• RAW DATA:
--- START ---
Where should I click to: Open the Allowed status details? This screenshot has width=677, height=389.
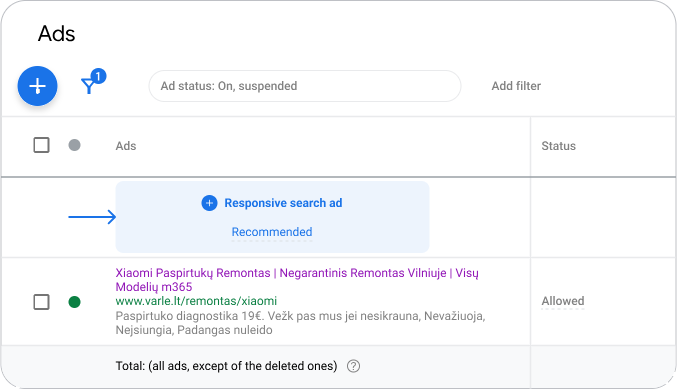[563, 301]
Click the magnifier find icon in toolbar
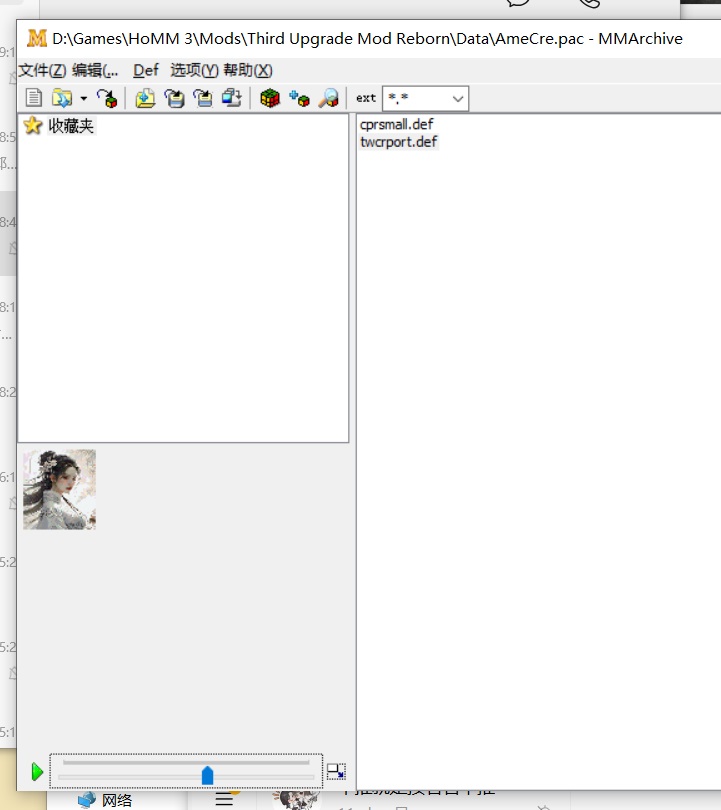721x810 pixels. point(328,98)
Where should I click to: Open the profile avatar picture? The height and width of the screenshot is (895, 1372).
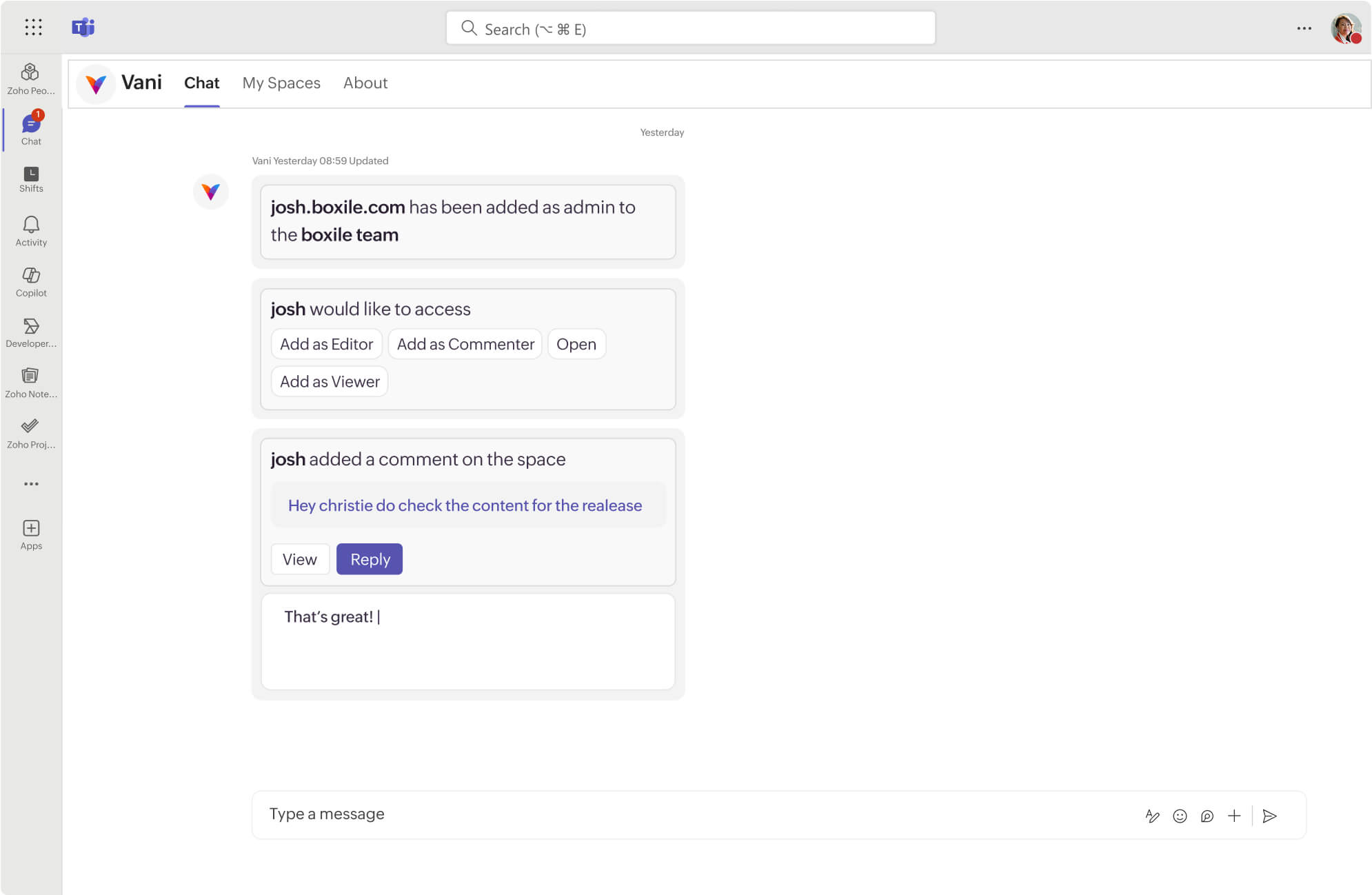(1345, 28)
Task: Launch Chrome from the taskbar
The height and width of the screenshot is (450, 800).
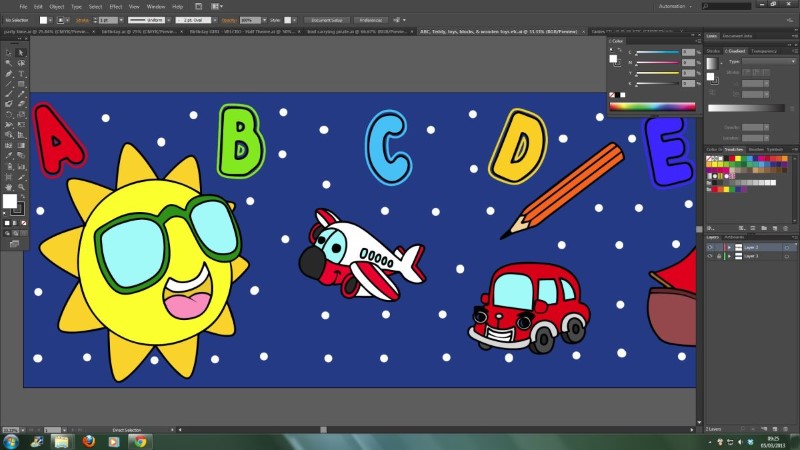Action: point(139,440)
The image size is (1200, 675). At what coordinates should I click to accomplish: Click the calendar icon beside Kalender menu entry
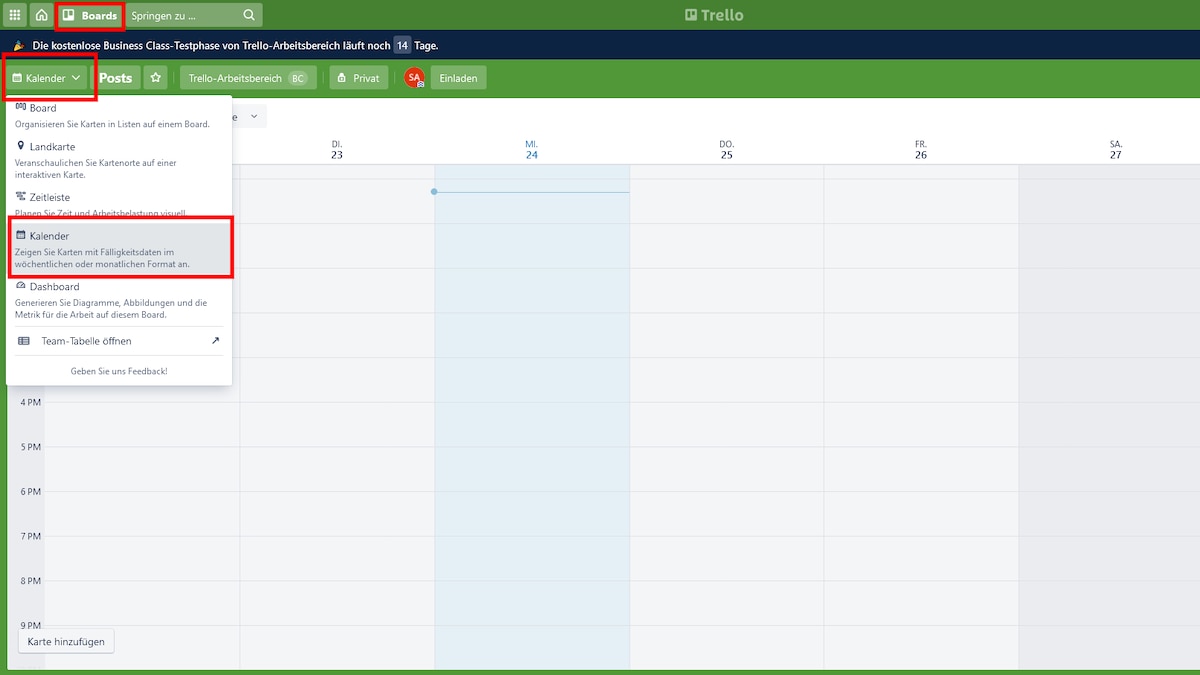click(21, 235)

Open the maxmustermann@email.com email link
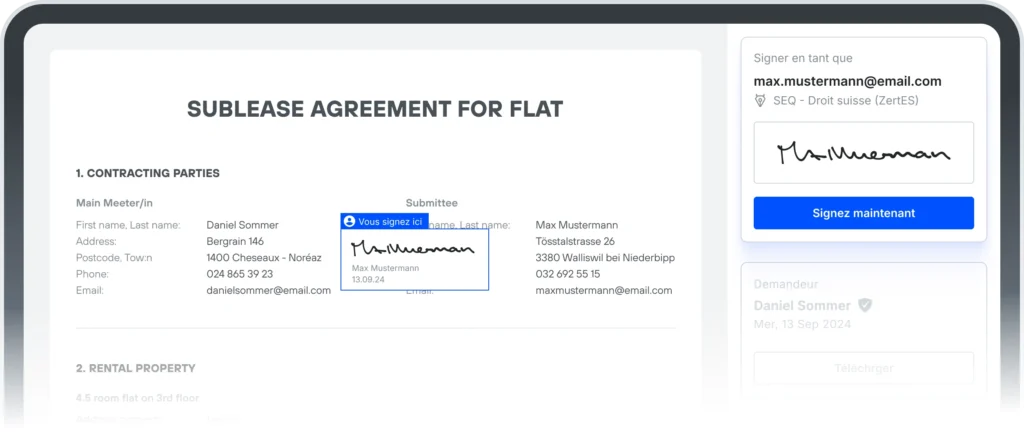(x=604, y=290)
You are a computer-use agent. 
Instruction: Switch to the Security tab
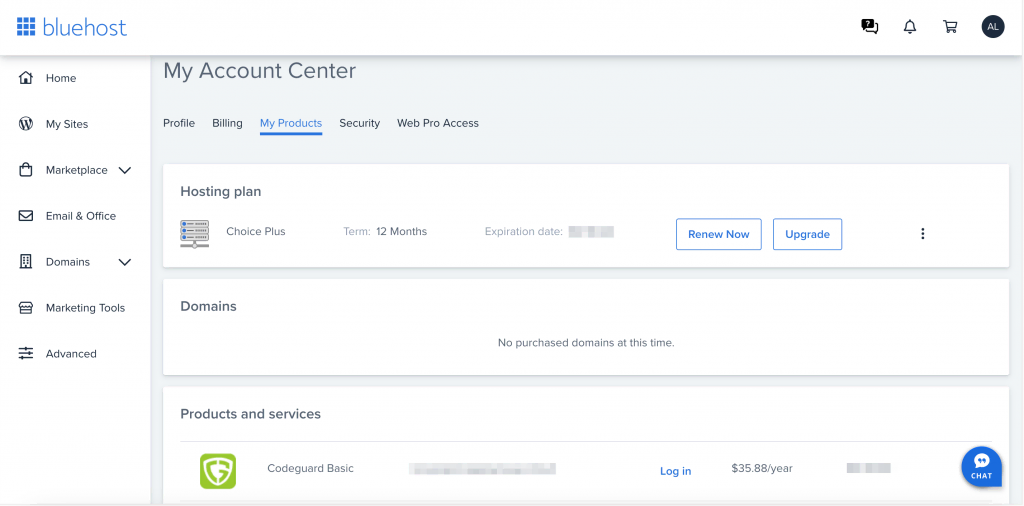359,123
--- END ---
• WORK TO COMPLETE: Please copy the material from the line with "Task: Launch Chrome from the taskbar" through the end, keeping each line unchanged. Leave the pictures out of your copy.

• RESULT BELOW:
Task: Launch Chrome from the taskbar
The height and width of the screenshot is (450, 800).
Action: point(139,440)
The image size is (1200, 675). At what coordinates should I click to accomplish: Click the calendar icon beside Kalender menu entry
click(21, 235)

Open the maxmustermann@email.com email link
(x=604, y=290)
You are a computer-use agent. 
Instruction: Switch to the Security tab
359,123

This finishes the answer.